» **Given text**:

I’d tried to describe to Andrey what “God” is to me. I’d written: And perhaps “God” IS nothing more than my own consciousness of good, really – but I feel this Good as a presence in my life. It’s as real to me as the air I breath. It speaks to me – not in a man-voice – but… it speaks to me as Truth. As Love. In times when I’m scared, I feel this presence of Love and comfort around me – and, again, maybe that’s nothing more than my own thoughts – but whatever it is – whether it’s just my own consciousness – something inside me – or whether it’s something I am inside of – this power I call God has been with me when I’ve been sick, and when I’ve been scared, and when I’ve had to make important decisions in my life – and this presence has helped me.

And Andrey responded with this –

“This is interesting to me. I believe you, I really do. I absolutely believe that you have these experiences and feel the things you do as you say them. And I do not think these are evidence of any sort of psychiatric illness, cognitive dysfunction, or anything someone may call ‘abnormal.’ I don’t really know (nobody does) but there is plenty of evidence to lead us to think that this is simply one of the many fluid ways in which an individual processes the universe around them.

“It is, IMO, important to realize that everything a person sees, feels,experiences in any way is highly processed by the software and hardware of our brains. We (mostly) all agree that an object which reflects electromagnetic radiation with a wavelength of 650nM looks ‘red.’ But how do I know that what you actually experience as ‘red’ is actually what I experience as ‘red’? I can’t know and you can’t know. That is what philosophers refer to as the ‘qualia’ of life – that purely internal subjective processing and experience of life and the universe through the consciousness we have. It raises this interesting idea of ‘p-zombies.’ Dan Dennett has written a fair bit on them and it stems in part from the concept of a Turing test.

» **Rows**:

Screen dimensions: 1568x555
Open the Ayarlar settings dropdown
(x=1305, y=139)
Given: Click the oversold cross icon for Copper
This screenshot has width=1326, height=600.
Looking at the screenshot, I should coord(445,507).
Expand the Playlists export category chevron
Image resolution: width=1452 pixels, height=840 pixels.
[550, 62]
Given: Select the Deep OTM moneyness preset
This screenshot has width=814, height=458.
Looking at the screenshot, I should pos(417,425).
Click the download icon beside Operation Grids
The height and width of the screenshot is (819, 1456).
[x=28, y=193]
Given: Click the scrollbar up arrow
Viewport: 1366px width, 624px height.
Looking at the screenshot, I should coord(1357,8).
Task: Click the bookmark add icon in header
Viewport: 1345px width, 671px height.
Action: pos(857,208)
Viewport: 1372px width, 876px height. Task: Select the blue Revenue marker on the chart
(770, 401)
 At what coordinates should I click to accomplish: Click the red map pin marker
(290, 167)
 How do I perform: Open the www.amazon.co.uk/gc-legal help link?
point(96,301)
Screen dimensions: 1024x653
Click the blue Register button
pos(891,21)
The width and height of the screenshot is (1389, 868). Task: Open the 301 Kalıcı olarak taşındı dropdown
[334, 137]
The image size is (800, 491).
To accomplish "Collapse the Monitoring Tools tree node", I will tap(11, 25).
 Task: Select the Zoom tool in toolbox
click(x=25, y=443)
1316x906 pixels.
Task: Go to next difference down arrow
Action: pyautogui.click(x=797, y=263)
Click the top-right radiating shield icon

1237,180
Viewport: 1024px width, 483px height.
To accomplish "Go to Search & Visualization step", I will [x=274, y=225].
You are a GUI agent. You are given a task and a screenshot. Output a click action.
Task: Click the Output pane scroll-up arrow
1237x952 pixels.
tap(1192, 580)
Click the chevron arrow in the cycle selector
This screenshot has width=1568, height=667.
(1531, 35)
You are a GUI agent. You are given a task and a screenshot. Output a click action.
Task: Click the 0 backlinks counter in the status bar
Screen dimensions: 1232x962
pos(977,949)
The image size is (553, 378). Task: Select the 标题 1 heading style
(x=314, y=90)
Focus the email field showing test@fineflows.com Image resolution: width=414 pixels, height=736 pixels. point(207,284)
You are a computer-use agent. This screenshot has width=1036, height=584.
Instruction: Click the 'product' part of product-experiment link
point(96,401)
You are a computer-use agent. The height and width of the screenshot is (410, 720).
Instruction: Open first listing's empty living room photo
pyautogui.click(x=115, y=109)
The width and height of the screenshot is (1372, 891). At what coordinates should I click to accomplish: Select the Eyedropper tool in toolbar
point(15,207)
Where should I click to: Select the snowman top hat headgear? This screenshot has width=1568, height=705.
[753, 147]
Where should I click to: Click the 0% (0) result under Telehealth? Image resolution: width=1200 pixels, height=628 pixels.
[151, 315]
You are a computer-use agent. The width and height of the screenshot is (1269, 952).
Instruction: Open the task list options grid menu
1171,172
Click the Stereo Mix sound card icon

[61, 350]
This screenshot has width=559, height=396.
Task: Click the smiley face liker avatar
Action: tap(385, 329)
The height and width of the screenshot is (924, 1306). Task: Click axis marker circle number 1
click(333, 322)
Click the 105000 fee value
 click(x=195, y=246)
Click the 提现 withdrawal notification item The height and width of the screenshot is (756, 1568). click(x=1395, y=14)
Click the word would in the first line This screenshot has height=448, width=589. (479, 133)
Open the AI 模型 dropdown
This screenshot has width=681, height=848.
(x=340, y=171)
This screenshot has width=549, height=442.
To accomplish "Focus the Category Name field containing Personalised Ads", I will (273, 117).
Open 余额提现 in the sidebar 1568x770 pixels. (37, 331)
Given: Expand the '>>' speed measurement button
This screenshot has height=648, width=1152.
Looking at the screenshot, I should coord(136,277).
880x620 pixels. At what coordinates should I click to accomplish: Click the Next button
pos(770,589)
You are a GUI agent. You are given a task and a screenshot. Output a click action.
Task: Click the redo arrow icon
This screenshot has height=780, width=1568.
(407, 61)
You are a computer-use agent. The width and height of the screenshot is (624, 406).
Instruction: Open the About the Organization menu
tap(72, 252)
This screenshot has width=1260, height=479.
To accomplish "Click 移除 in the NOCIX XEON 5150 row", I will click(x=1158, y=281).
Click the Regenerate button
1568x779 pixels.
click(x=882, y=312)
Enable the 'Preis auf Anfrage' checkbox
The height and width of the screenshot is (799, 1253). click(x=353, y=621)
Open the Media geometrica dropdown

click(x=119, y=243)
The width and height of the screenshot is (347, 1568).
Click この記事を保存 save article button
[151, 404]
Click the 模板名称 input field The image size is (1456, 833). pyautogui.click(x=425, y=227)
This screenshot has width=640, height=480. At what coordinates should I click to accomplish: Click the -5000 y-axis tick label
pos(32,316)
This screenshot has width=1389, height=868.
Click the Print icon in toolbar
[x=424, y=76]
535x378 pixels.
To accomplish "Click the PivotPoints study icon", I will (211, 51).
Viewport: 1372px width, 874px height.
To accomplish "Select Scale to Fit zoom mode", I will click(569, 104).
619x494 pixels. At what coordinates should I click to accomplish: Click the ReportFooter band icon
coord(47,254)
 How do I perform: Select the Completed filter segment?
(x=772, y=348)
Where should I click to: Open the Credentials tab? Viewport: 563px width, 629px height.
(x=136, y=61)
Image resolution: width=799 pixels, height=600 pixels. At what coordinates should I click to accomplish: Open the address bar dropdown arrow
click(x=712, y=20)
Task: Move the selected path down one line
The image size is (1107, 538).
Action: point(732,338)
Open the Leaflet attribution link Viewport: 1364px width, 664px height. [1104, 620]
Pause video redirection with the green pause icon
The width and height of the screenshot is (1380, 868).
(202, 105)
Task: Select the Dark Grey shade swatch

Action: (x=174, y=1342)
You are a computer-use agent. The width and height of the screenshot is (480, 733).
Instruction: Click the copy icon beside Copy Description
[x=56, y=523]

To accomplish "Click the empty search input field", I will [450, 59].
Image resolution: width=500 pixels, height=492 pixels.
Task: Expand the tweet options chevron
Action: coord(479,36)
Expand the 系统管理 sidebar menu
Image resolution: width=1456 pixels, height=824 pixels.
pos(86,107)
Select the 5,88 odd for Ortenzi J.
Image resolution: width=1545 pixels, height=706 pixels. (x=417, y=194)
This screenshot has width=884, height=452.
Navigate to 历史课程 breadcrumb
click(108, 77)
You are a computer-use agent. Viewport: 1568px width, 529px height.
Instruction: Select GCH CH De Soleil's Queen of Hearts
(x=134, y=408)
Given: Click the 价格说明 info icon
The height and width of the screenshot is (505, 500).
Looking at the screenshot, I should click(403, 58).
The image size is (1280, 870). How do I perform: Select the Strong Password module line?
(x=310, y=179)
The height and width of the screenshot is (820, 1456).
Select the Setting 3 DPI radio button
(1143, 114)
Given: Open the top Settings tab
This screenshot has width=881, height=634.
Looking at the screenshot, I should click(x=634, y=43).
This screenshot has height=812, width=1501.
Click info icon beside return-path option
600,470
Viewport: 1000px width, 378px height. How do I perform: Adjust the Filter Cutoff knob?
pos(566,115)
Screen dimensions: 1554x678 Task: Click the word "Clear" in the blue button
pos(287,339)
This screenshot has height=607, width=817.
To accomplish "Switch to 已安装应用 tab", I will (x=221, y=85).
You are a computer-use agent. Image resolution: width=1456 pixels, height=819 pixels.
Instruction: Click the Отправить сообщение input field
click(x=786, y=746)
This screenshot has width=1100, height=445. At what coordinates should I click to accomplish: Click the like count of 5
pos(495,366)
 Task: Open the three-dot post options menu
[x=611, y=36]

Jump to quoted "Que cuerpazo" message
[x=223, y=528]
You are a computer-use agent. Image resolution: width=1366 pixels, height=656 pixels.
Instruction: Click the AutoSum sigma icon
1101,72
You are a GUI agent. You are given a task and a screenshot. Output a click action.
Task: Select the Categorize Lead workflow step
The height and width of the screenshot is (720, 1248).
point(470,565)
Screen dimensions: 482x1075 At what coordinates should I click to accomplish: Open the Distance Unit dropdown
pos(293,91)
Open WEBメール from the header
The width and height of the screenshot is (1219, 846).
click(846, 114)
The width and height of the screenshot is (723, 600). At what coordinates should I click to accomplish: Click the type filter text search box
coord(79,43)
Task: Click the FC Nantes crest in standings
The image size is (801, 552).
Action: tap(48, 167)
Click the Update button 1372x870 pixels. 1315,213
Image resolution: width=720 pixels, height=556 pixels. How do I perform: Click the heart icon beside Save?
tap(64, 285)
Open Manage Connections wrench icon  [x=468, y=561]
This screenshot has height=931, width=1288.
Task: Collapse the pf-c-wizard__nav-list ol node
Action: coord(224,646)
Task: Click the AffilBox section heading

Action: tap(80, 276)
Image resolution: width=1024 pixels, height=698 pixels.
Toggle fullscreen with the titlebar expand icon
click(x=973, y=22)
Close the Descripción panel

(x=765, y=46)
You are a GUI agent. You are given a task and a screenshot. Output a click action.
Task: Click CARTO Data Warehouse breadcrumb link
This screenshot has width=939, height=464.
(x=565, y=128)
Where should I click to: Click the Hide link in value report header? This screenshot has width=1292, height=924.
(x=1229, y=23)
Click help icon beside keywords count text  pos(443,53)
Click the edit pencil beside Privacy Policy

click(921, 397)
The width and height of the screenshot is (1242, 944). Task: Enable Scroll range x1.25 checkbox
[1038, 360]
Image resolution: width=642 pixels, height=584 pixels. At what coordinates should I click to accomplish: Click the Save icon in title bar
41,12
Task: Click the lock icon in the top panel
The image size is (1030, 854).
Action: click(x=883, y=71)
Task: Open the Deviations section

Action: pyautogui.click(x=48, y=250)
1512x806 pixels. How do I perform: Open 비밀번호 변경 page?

» **Written instruction 1**: List each distinct term that Andrey sets in single quotation marks in his reply in the exchange about God and consciousness.
» **Written instruction 2**: Carry on the exchange about God and consciousness from its last sentence.
The records play no part here.

» **Written response 1**:
abnormal
red
qualia
p-zombies

» **Written response 2**:
“So when you say that you ‘feel’ the presence of Love, Goodness, etc. I believe you. I can’t possibly imagine what that means in the same way I can’t imagine what it means when a synesthetic says that someone’s name is “lime green” in color. But to that synesthetic, it is a consistent, meaningful, and very real experience.”

I really appreciated the way Andrey listened – heard me – and made an effort to understand my perspective and translate it into something he could relate to in some way.

And wouldn’t it be a wonderful thing if we all could do that for each other?

“We must think critically…”

“We must think critically, and not just about the ideas of others. Be hard on your beliefs. Take them out on the verandah and beat them with a cricket bat… Be intellectually rigorous.Identify your biases, your prejudices, your privilege.” – Tim Minchin

I really like the quote above. But it strikes me as a little over-the-top – like we’re marching off into a major war or something, with swords drawn and bludgeons and bats at the ready.

My approach to the art of critical thinking is a little different, I guess. Sometimes I’m a gardener – pulling up the weeds, planting the cheery sunflowers, nurturing and watering the good, plucking out the stuff that’s not so good. And sometimes I approach it as a housekeeper might – adding a little vinegar to the water, and wiping the film and build-up of nonsense off the window panes so I can see clearly again, and so the light can come into my home.

We don’t need to beat the crap out of ourselves – and certainly not out of others – to make progress in our lives. We don’t need to break the windows – we just need to clean them, you know?

So how do we know when we need to spruce up our beliefs? Well, for me it starts with looking at where my beliefs are taking me. If they’re leading me towards hate, fear, anger, bigotry, bullying, greed, and selfishness, then those beliefs have got to go. But if my beliefs are leading me towards love – guiding me to a place of courage and compassion, generosity and hope, joy and kindness and forgiveness and integrity – then those are the beliefs I’m going to nurture.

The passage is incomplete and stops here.